Supplied text ::
::::
## Python and R. Let's compare the users

Kaggle survey has a lot of interesting question, and one of them is a hot topic: what language do you use? There are a lot of arguments on internet about "the best" language, this is relevant not only for Data Science, but for programming in general. And I was interested about Kagglers using Python and R. I have split the users roughly in 4 groups:
* use both Python and R
* use only Python, not R
* use only R, not Python
* use neither Python nor R

And then I compare users in these four groups - try to find how similar or different they are. It was very fun to do it, I hope you'll also enjoy reading my notebook :)

![](https://miro.medium.com/max/640/1*SoBbCn6tUkhiUlgDl80PzQ.jpeg)

In [None]:
import numpy as np 
import pandas as pd 
import os
import matplotlib.pyplot as plt
import seaborn as sns
%matplotlib inline
from plotly.offline import init_notebook_mode, iplot
import warnings
warnings.filterwarnings("ignore")
init_notebook_mode(connected=True)
pd.set_option('display.max_columns', None)
import colorlover as cl
import re
from plotly import tools
import plotly.graph_objs as go
from plotly.offline import init_notebook_mode, iplot
from plotly.subplots import make_subplots

In [None]:
def plot_var_one(var_name: str = '', normalize_by_var: bool = False, title_name: str = ''):
    """
    Create traces for plotting one variable.
    
    Args:
        var_name: name of the variable to plot
        normalize_by_var: normalize values within each category
        title_name: title name to show
    
    """
::::
Data provided ::
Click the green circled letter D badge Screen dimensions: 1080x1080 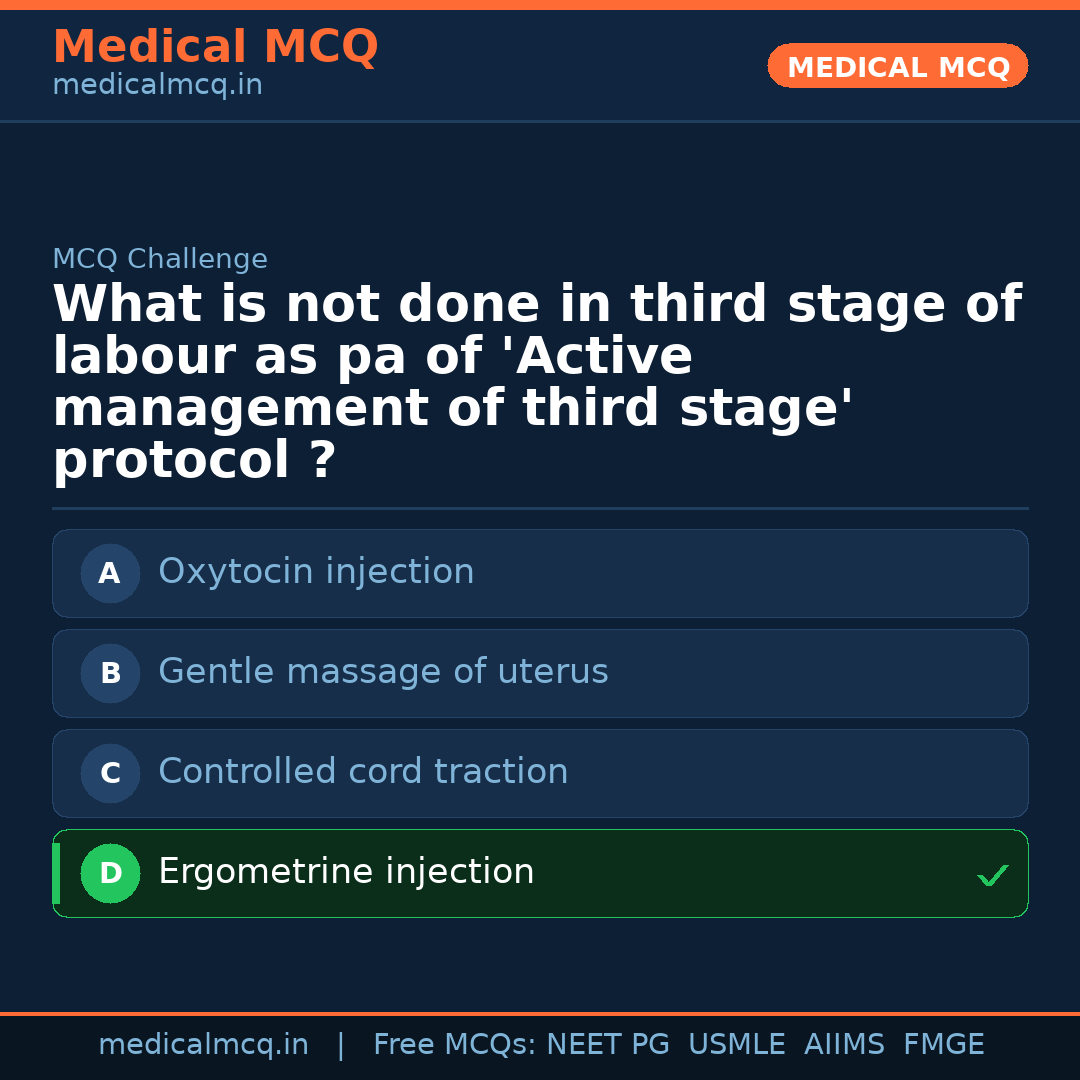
::::
Exercise requirements ::
a – According to the Python and R notebook, into how many groups are the users split?
b – Explain, using the Python and R notebook, why the users are divided into groups.
c – Please repeat the Python and R notebook word for word from "import colorlover as" to "plotting one variable.".

Responses by task ::
a – Four groups.

b – Users are grouped by whether they use both Python and R, only Python, only R, or neither. The groups are then compared to find how similar or different they are.

c –
import colorlover as cl
import re
from plotly import tools
import plotly.graph_objs as go
from plotly.offline import init_notebook_mode, iplot
from plotly.subplots import make_subplots

In [None]:
def plot_var_one(var_name: str = '', normalize_by_var: bool = False, title_name: str = ''):
    """
    Create traces for plotting one variable.